4. Researchers described physiological role of quiescent HSC population in detail.
Now it seems like the function of HSC in development looks amazingly logical:
In embryogenesis HSC are actively dividing, which supports extensive fetal growth. After birth some HSC exit cell cycle, switch off the “expansion program” and become dormant.
Thus, adult HSCs are not simply resting but are in a deeply inactive state involving reduced metabolism, ribosomal biogenesis, and DNA replication, all consistent with dormancy. Since despite their dormancy, these cells exhibit the highest self-renewal potential of all blood cells, the organism must protect them from any mutations that may unleash their potential in an uncontrolled manner that may, in turn, promote their stepwise transformation into leukemic stem cells.
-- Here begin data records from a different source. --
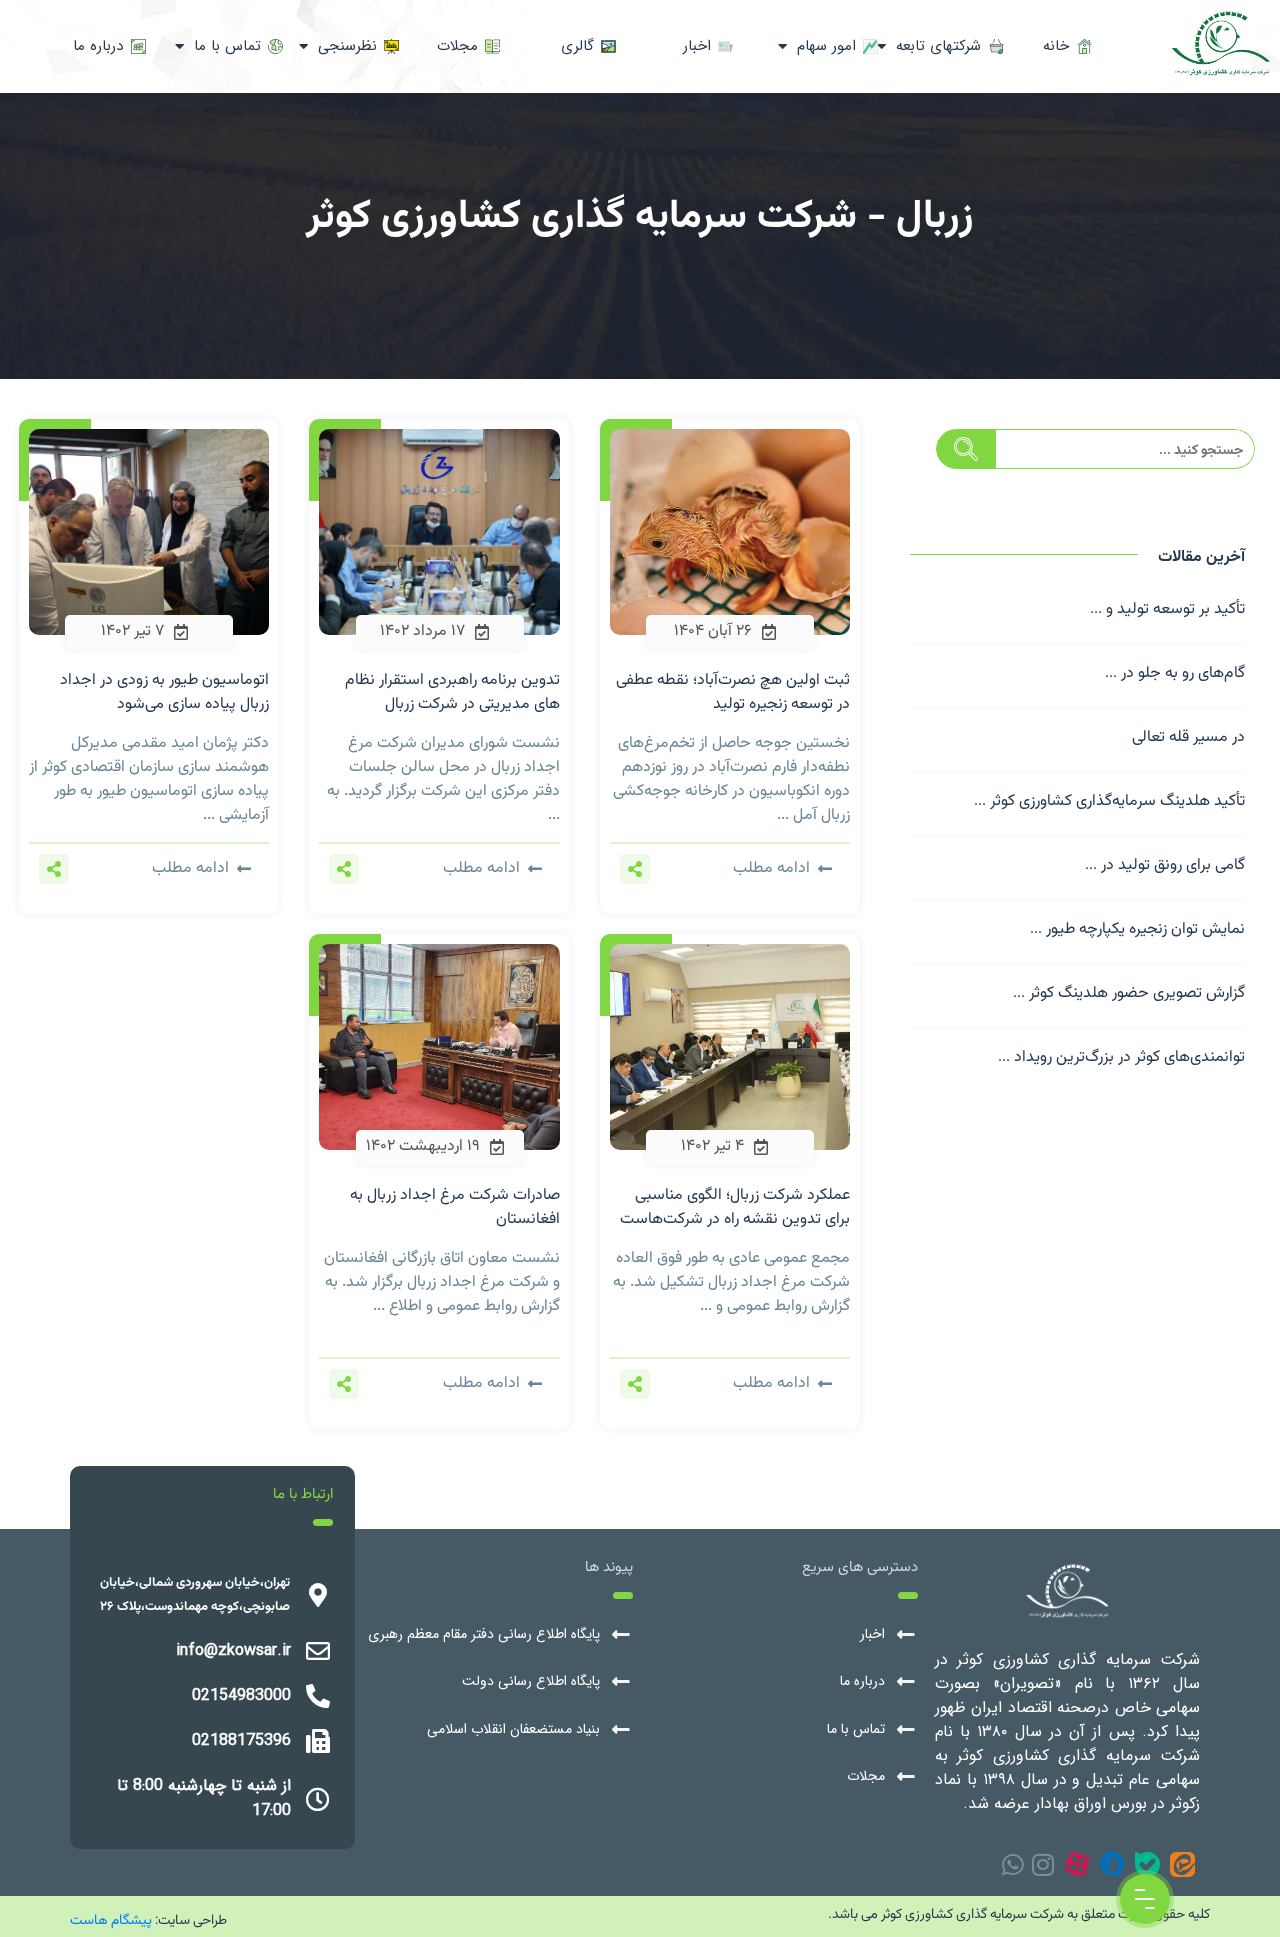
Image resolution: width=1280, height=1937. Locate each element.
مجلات (866, 1776)
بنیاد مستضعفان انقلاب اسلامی (513, 1729)
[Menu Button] (1145, 1899)
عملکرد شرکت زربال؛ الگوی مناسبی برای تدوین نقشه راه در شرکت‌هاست (735, 1207)
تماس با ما (856, 1729)
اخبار (872, 1634)
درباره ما (862, 1681)
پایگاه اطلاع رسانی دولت (531, 1681)
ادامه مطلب (771, 869)
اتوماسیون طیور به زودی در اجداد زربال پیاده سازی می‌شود (164, 692)
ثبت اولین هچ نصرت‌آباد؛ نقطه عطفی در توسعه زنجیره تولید (733, 692)
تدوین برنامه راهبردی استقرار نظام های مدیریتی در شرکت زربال (452, 692)
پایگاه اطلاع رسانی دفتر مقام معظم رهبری (484, 1634)
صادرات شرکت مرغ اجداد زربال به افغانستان (455, 1207)
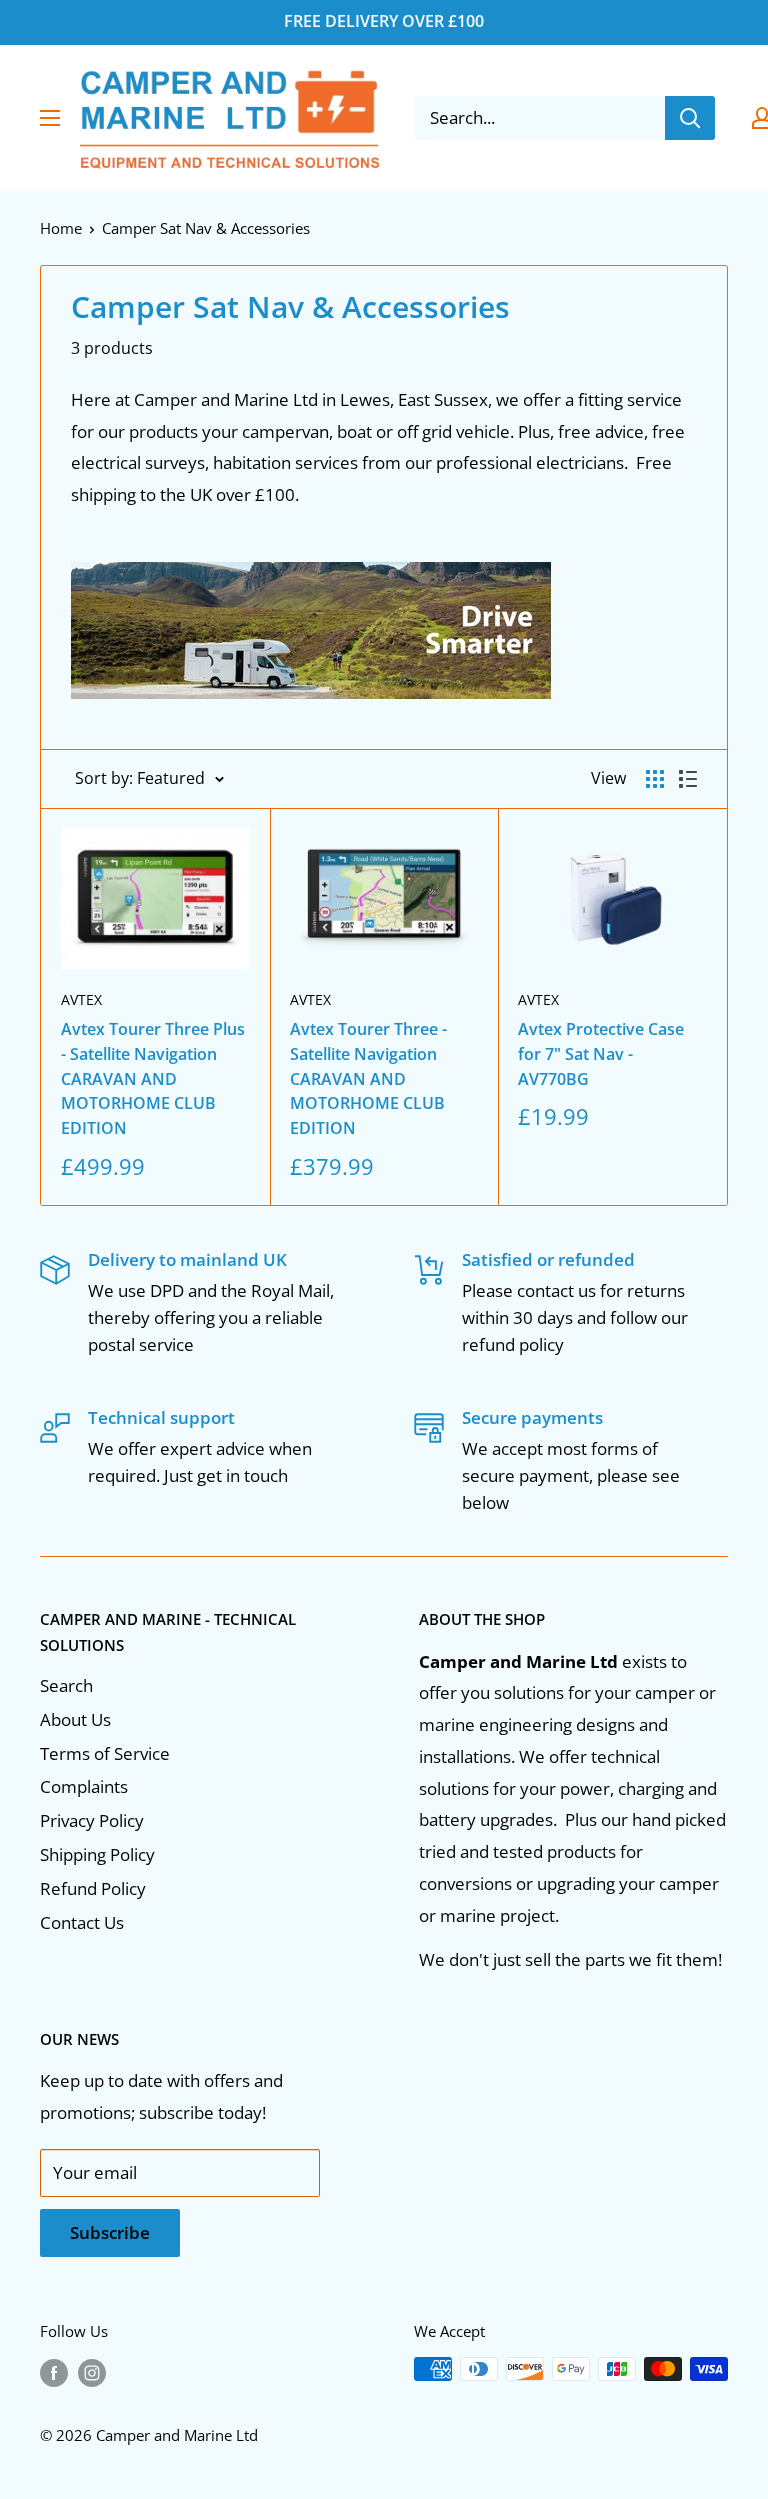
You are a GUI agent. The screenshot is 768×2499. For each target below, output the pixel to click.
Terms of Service (105, 1753)
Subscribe (110, 2232)
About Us (75, 1719)
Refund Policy (93, 1888)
So if highly quiescent (dormant) HSC population resting in bone marrow single niches, what do they do? And their guess – exit of quiescence and start to divide after injury – find confirmation in a series of experiments that introduce stresses on the hematopoietic system. Moreover, they were able to show that the dormant population of HSC can come back to a quiescent state after stress-factor is removed. So they do their job and get back to sleep.
(picture credit: Anne Wilson and Andreas Trumpp, 2008)
5. Techniques used by authors seem to be very useful for other purposes and reproducible.
Oh god, I love the reproducibility! And it’s kind of magic but exactly in the same time yet another group published quite similar findings using the same in vivo model.
Excellent study! Must read, must cite.